In Short – Volume 1, Issue 1 (Spring 2024)
May 31, 2024
Lexicon
Neema Avashia
Your first word was hi.
Not mama. Not Ammi. Not dhoodhoo, the Gujarati word for milk. But hi. Primed to engage with the world from the outset. Starting around nine months, we’d wake to you saying hi each morning, your little head bobbing just above the lip of the crib, hands waving in our direction.
For months, your only word was hi. It meant everything. Your masa said you were like Groot, the Marvel character who only says, “I am Groot,” yet conveys a multitude of meanings through how he says it. Hi is I love you. Hi is I want that. Hi is play with me. Hi hi hi hi hi you chatter as we walk down the street. It is Boston, and thus, New England rude, so only about 30% of the people we see say it back, even though your eight-toothed smile is the sweetest thing I’ve ever seen. But you, daughter of an Appalachian Ammi who’ll be damned if she lets these frigid people strip her of her warmth, are undeterred. Hi hi hi hi hi.
From hi you go to dog, then quickly to woof, because we live in a neighborhood where dogs outnumber humans, and it would be rude not to know how to greet them as well.

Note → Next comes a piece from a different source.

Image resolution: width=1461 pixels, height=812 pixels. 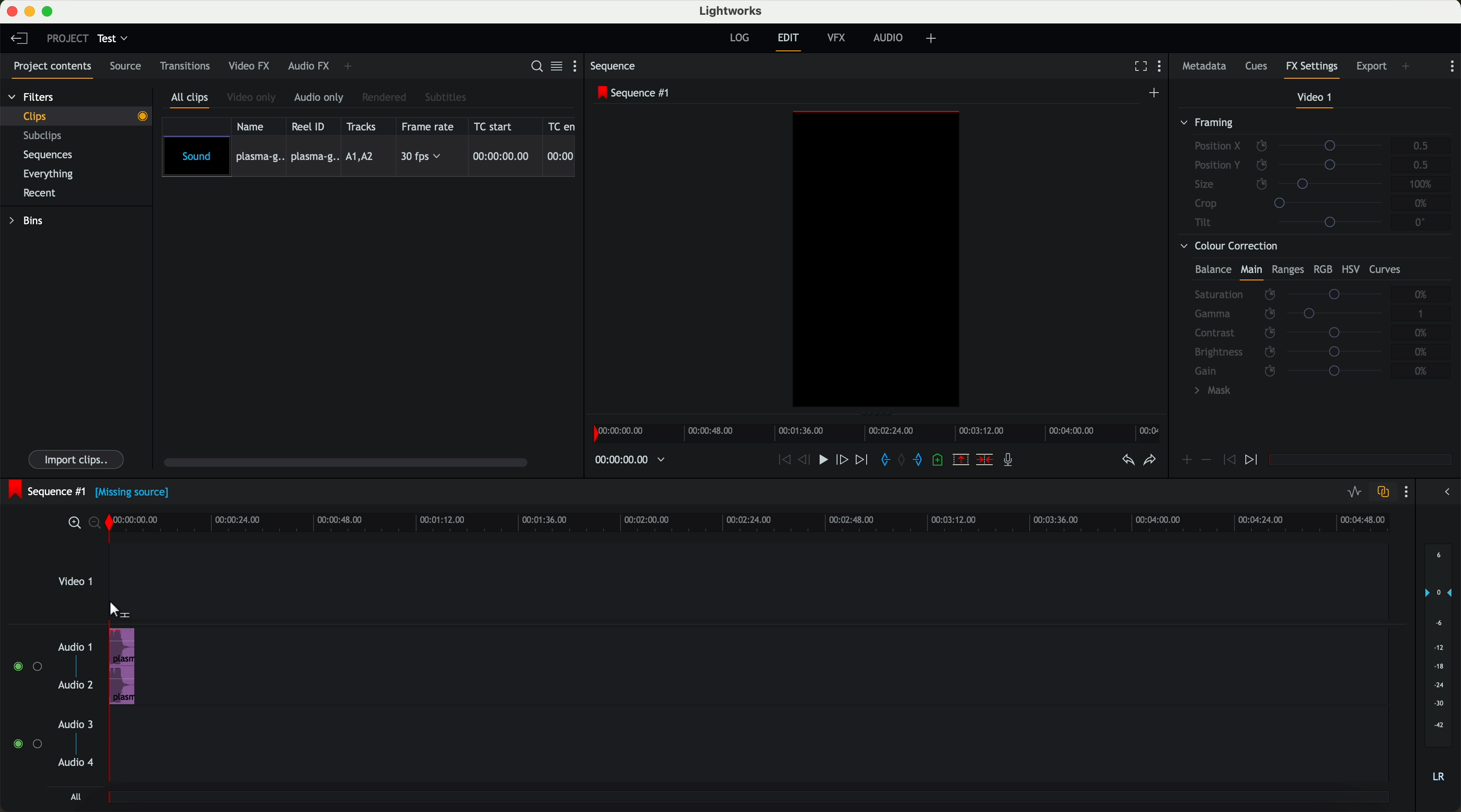 What do you see at coordinates (863, 460) in the screenshot?
I see `move foward` at bounding box center [863, 460].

Woof leads, by way of aguacate and koala, to the litany of animal sounds. Quacks and moos and baas and meows in both Gujarati and English. You learn fish and pucker your mouth to make fish sounds on the same day.
Every time we turn the Christmas tree lights on, you say “Wow.” When the Christmas tree is gone, you say “Wow” every time we turn a light on.
Sometimes at night when you are falling asleep, your neurons misfire and you shout “koala” before going limp in my arms. Sometimes you refuse to take your second nap because of your need to say “fish fish fish fish fish fish fish” for minutes on end in the late afternoon. Sometimes you totter around your room in your space pajamas, your mussed hair making you resemble walking tumbleweed, and mutter “pop pop pop” while you look for your pop-it toys. Language, in these instances, feels almost like a muscle you exercise the same way you exercise your legs with your efforts to walk.
When you start to stick your finger up your nostril and say “no no” at 13 months, we delve into body parts. Nose then head and ear and tongue and belly. I sing “If You’re Happy and You Know It” to help you learn your body parts. And you do—clapping your hands, pointing to your nose, patting your belly, sticking out your tongue when the song instructs you to.
It all amazes me. The pace at which you acquire language, apply meaning to it, make it your own. To bear witness to the human brain’s capacity for rapid acquisition of knowledge is a gift I’ll never tire of.
But of all the words you’ve learned so far, there is one that stops me in my tracks. It is your first two-syllable word. Your first word on the list of “Places we go when things are good” from Brene Brown’s Atlas of the Heart.
Happy.
You unlatch during nursing and say, “Happy.” You pause mid-meal to say, “Happy happy happy.” You sit down in the middle of the hallway, cock your head, gesture skywards with your palms and say, “Happy.” H is hard, so it comes out sounding a bit like Eliza Doolitle would say it, Cockney-adjacent, but happy all the same.
I wonder if you know what the word means. Is it a statement? A question? An utterance? A reflex? Merely muscle activated when prompted? I’m not sure. But every time you say it, I am filled with emotion that I don’t have words for, even when I refer to Brown’s list of 87.
You don’t know that for more than 230 days, children in Gaza have been murdered for no other reason than that they exist. That Antarctica has seen its hottest year on record. That fascism looms large in America, and that our right to exist—your mama’s, your Ammi’s, yours—is under threat.
You don’t know that other two syllable word from Brown’s Atlas, despair, that sometimes overwhelms me at night when I rock you to sleep and consider the world that I’ve brought you into. That my selfish need for you to exist does not guarantee the security you deserve.
For now, you only know happy.
For as long as that lasts, I cling tight to the idea that even in the midst of inferno, it is possible for joy to flourish.
Neema Avashia (she/her) is the daughter of Indian immigrants and was born and raised in southern West Virginia. She has been an educator and activist in the Boston Public Schools since 2003. Her first book, Another Appalachia: Coming Up Queer and Indian in a Mountain Place, was published by West Virginia University Press in March 2022. The book was named Best LGBTQ Memoir of 2022 by BookRiot, was one of the New York Public Library’s Best Books of 2022, and was a finalist for the New England Book Award, the Weatherford Award, and a Lambda Literary Award. She lives in Boston with her partner, Laura, and her daughter, Kahani.